The Sanger method is a classical DNA sequence analysis technology, and compared with a sequence-specific primer-guided Polymerase chain reaction (PCR-SSP) and a sequence-specific oligonucleotide probe hybridization PCR (PCR-SSO), the Sanger method does not require electrophoresis, does not require fluorescent labeling of DNA fragments, prevents PCR contamination, and is currently recognized as the most accurate method for detecting single-gene mutation sites.
Compared with the prior art, the invention has the following beneficial effects:
the kit for detecting the drug-resistant gene locus of hepatitis B by the Sanger method provided by the invention has the advantages of accuracy, sensitivity, strong specificity, rapidness, small sample demand, pollution resistance and the like, realizes the rapid, simple, convenient, accurate, efficient, practical and economic detection of the drug-resistant gene locus of hepatitis B, can meet the requirements of clinical examination on actual work, and is beneficial to the individual use of the drug resistance of hepatitis B. When the kit is used for detection, the kit has the characteristics of simple and convenient operation, low detection cost, small required sample amount, rapidness, accuracy, high flux and the like, meets the detection requirement of large clinical samples, and plays a positive promoting role in clinical individualized treatment of the hepatitis B drug-resistant medicines.
Drawings
FIG. 1 is a diagram showing a wild type region at position 204 in example 2 of the present invention;
FIG. 2 is a diagram showing a 204-position mutation pattern in example 2 of the present invention;
FIG. 3 is a diagram showing a 204-position mutation pattern in example 2 of the present invention;
FIG. 4 is a diagram showing a 180-site mutation pattern in example 2 of the present invention;
FIG. 5 is a diagram showing a 180-site mutation pattern in example 2 of the present invention;
FIG. 6 is a diagram showing a wild type at position 202 in example 2 of the present invention;
FIG. 7 is a diagram showing a 202-site mutation pattern in example 2 of the present invention.
Detailed Description
The invention will be further described with reference to specific examples and figures, which are intended to be illustrative of the process of the invention and are not intended to limit the scope of the invention.

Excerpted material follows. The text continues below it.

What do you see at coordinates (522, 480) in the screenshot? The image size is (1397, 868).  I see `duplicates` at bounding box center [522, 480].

The invention is not limited to the embodiments described herein.
The specific experimental conditions and methods not indicated in the following examples are generally in accordance with conventional conditions such as: joseph Sambrook, DavidW Russell, et al molecular cloning, A laboratory Manual (third edition), scientific Press, 1992.

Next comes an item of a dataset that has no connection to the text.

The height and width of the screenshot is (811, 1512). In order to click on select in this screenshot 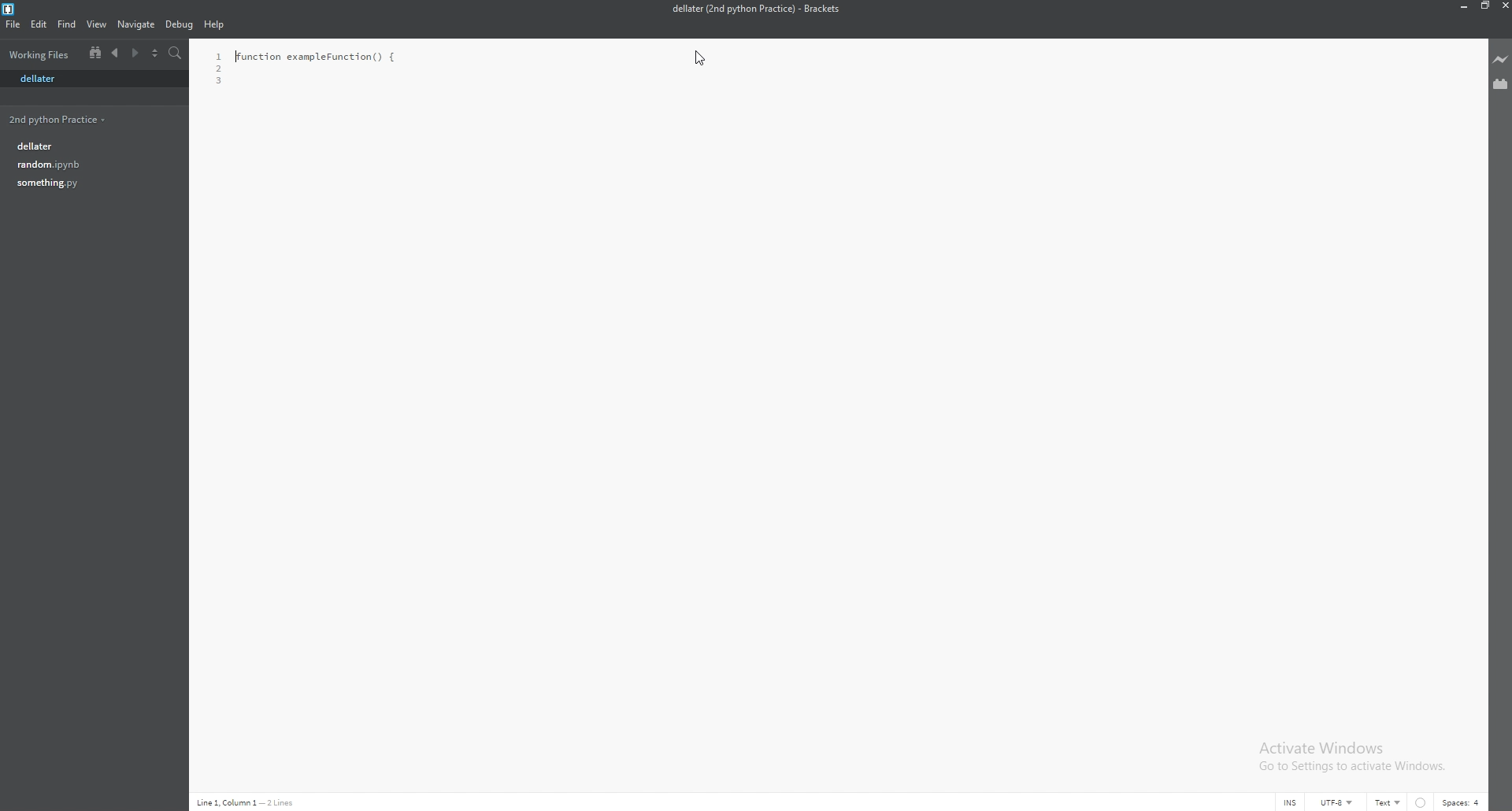, I will do `click(154, 54)`.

Example 1 kit for detecting hepatitis B Virus drug resistance Gene mutation by Sanger method
The mutation site of HBV204 was found from the human HBV genomic sequence of Genotyping database (http:// iras. lib. whu. edu. cn:8080/rwt/401/https/P75YPLUPMNSGTLUPNSXT65UJNAYGP 55X/projects/Genotyping/format. cgi). Designing a specific PCR amplification primer in a conserved region: pre-amplification primer (HBV-WF): TGGTGGACTTCTCTCAATTTTCTAGG, post amplification primer (HBV-WR): AGGAGTTCCGCAGTATGGATCG and Sanger PCR amplification primers: sanger method PCR amplification inner primer (HBV-182 WF): ATGTGTCTGCGGCGTTTTATCA are provided. The length of the fragment to be amplified is 1028 bp. The primer powder is adopted as ddH2O5. mu.M primer solution was prepared for use.

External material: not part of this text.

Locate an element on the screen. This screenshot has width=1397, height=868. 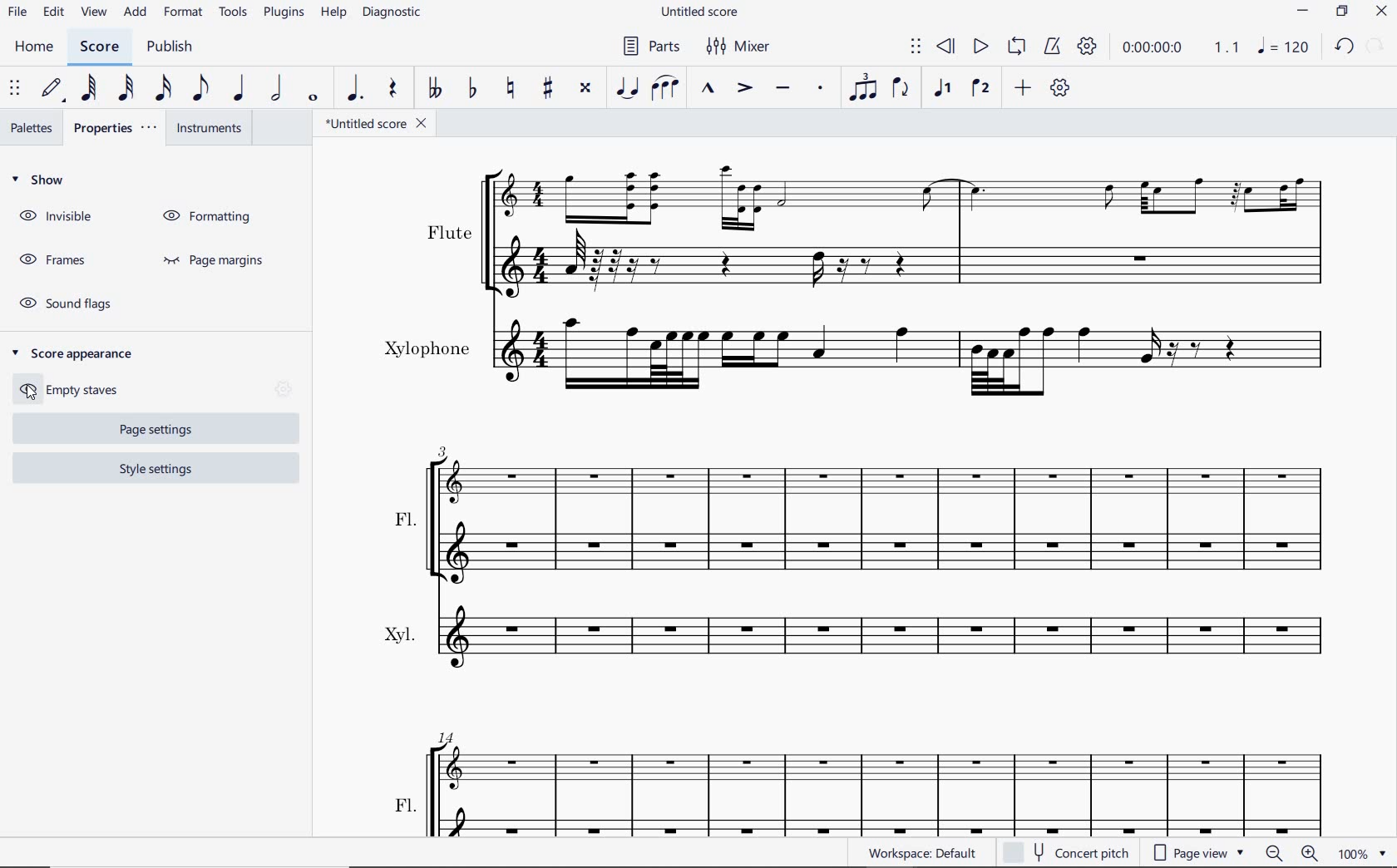
MINIMIZE is located at coordinates (1305, 11).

The kit for detecting the drug-resistant gene mutation sites of the hepatitis B virus by the Sanger method comprises the following primers and reagents:
(1) common PCR amplification primers:
pre-amplification primer (HBV-WF): TGGTGGACTTCTCTCAATTTTCTAGG, respectively;
post amplification primer (HBV-WR): AGGAGTTCCGCAGTATGGATCG are provided.
(2) Sanger method PCR amplification primers:
sanger method PCR amplification inner primer (HBV-182 WF): ATGTGTCTGCGGCGTTTTATCA are provided.
(3) Other reagents Hidi, BigDye (sequencing reagent) and ddH in the kit2O, etc. are conventional reagents for general PCR and Sanger sequencing.
Example 2 method for detecting mutation site of drug-resistant gene of hepatitis B Virus by Sanger method
The kit for detecting the drug-resistant gene mutation site of the hepatitis B virus by adopting the Sanger method in the embodiment 1 comprises the following specific steps:
(1) human genome DNA extraction:
an automatic nucleic acid extractor is adopted to extract human whole genome DNA from 200 mu L of EDTA anticoagulated whole blood of a sample to be detected and 20 mu L of proteinase K, and finally, the concentration of the genome DNA is adjusted to be 10-100 ng/mu L.
(2) General PCR amplification system and procedure:
according to the following formula, a common PCR reaction system is prepared, and the total volume is 15 mu L. The method comprises the following specific steps:
TABLE 1 general PCR reaction composition System
Figure BDA0002387276170000051
Fully mixing the components, centrifuging for a short time after mixing to completely centrifuge the liquid on the tube wall to the tube bottom, and then subpackaging 15 mu L of amplification system into a PCR tube. And adding 5 mu L of the extracted DNA sample to be detected, the HBV negative quality control product, the HBV204 wild type positive quality control product, the HBV204 mutant type positive quality control product and the HBV204 mutant type positive quality control product into each PCR reaction tube. The total reaction system is 20mL per reaction tube. Tightly covering the tube cover, centrifuging at 8,000rpm for several seconds, placing the tube cover in a PCR reaction instrument, and performing common PCR amplification according to the following amplification program to obtain a common PCR amplification product, wherein the specific amplification program is as follows:
Figure BDA0002387276170000061
(3) purification of the general PCR amplification product:
after PCR amplification is finished, taking 5 mu LPCR product to carry out 1% -2% agar gel electrophoresis, observing whether purpose band amplification is carried out or not (the size of a target band is 1028bp), if an obvious single target band is observed, purifying the PCR product in time, carrying out electrophoresis identification on the purified product to determine the value (the concentration range of the PCR product is 10-50mg), and carrying out sequencing PCR or storing at-20 +/-5 ℃ for later use (the storage time is not more than 2 days)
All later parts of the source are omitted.